Beach pea in bloom
Beach pea in bloom

Beach-pea, Lathyrus japonicus

Family: Fabaceae, the Pea Family

Description: Native perennial vine. Pinnately compound leaves, simple tendrils, arrow-shaped stipules

Abundance: Common

Habitat: Sea beaches

Plant Parts Used: Legumes

Food: Edible, with caution

There is conflicting information about the edibility of beach-pea. Both Sue and Ray eat it: Sue says at the “sweet pea stage” and at the dried stage she cooks it like a regular pea. Ray also uses it for food or tea. John said it is edible, but cooked with caution because it can be poisonous.

However, Terry-Anya wrote in an email to me: “Lathyrus japonicus, which everyone knows as Beach Pea, used to be considered an edible but is now known to contain toxins that build up in the body and result in a condition called lathyrism that paralyzes the lower limbs, withers the buttocks, and can be fatal. Because this usually takes years to occur, I suppose a connection was not noticed between the symptoms and eating Beach Peas.” These results may come from prolonged, excessive consumption of beach pea and may also depend on individual susceptibility. Despite these warnings, I spoke to many people who still eat this plant occasionally.

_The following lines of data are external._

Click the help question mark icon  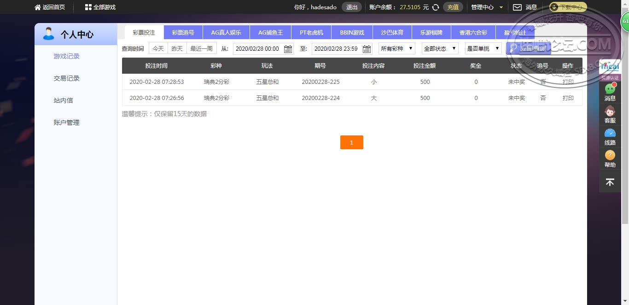[x=610, y=155]
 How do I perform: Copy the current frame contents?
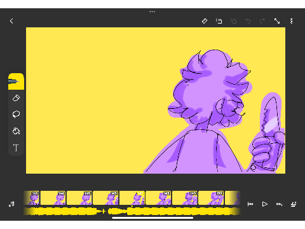point(219,21)
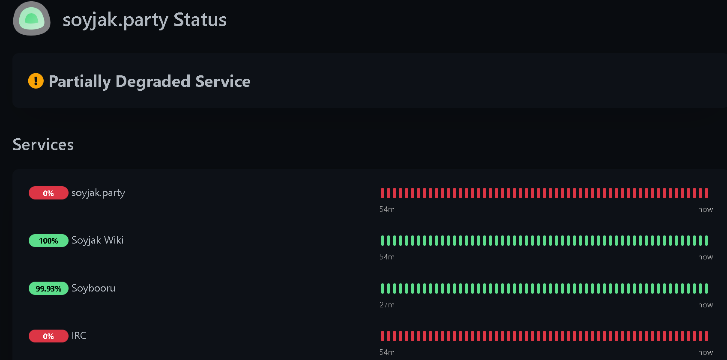Viewport: 727px width, 360px height.
Task: Open the Soyjak Wiki service link
Action: pyautogui.click(x=97, y=240)
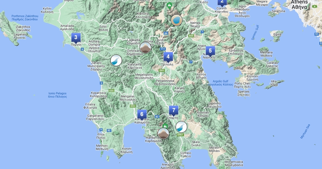
Task: Open numbered marker 4 at Tripoli
Action: click(x=168, y=57)
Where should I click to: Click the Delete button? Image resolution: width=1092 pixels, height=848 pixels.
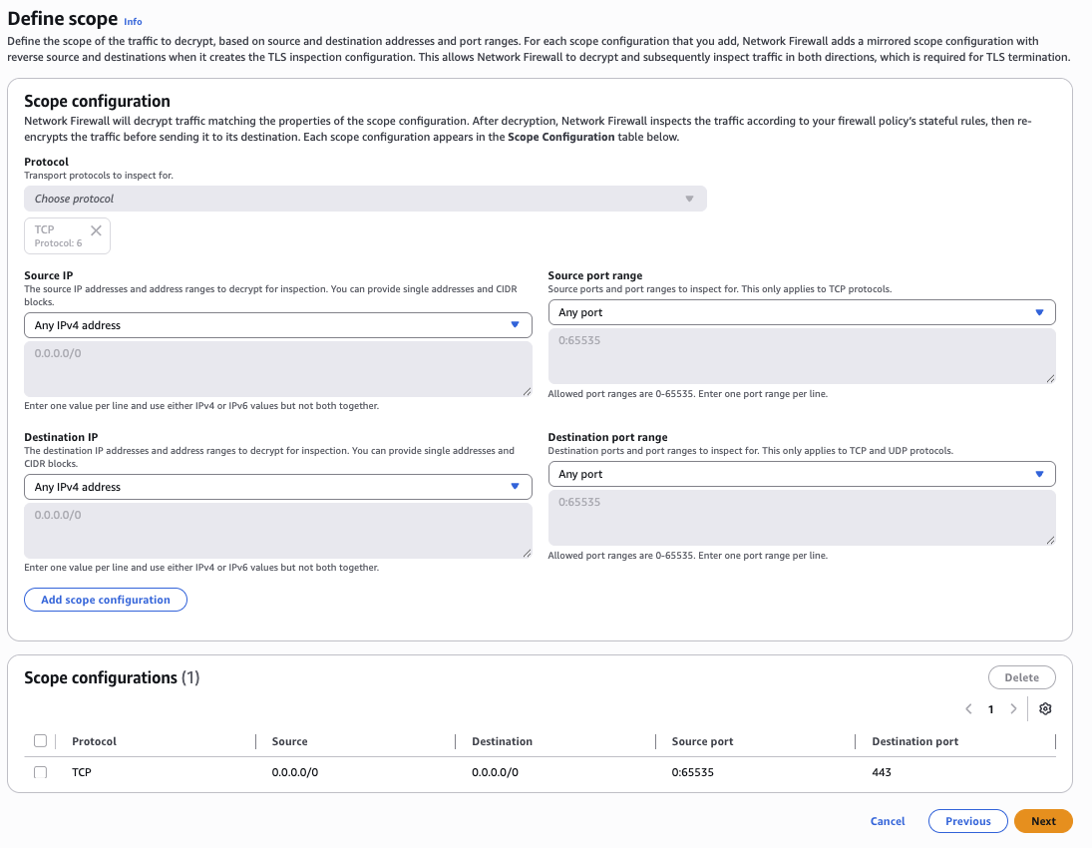pyautogui.click(x=1021, y=677)
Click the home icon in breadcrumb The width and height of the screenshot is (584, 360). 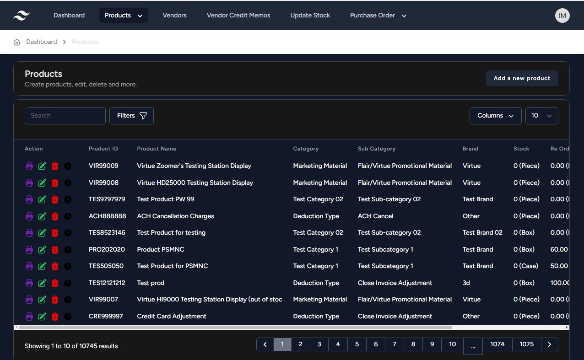[x=17, y=42]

Caution: The leaves of plants in this genus can be toxic to humans and livestock if eaten in quantity. The toxicity in the seeds (the “peas”) is also only caused when consumed in quantity. The same toxins are found in the common garden sweetpea, Lathyrus odoratus, so the toxic effects can also appear as a result of excessive consumption of domesticated peas as well.

Note: This post is part of my Plants and People series. See my Plants and People page for more information about the project and the people referenced in this post.

References:

  • Brooks, John. Personal Interview. 28 Nov. 2010.
  • Hayes, Terry-Anya. Personal interview. 27 Oct. 2010.
  • Michener, Martin C. Botany Everywhere: Woods, Field, Home, and Garden Plants of NE USA, Third Edition. Hollis, NH: MIST Software Associates, Inc., 2009. PDF.
  • Mittelhauser, Glen H., Linda L. Gregory, Sally C. Rooney, and Jill E. Weber. The Plants of Acadia National Park. Orono, Me.: University of Maine, 2010. Print.
  • Reitze, Raymond and Nancy. Personal interview. 8, 15 Oct. 2010.
  • Szwed, Sue. Personal interview. 12 Nov. 2010.
  • Turner, Nancy J., and Patrick Von Aderkas. The North American Guide to Common Poisonous Plants and Mushrooms. Portland: Timber, 2009. Print.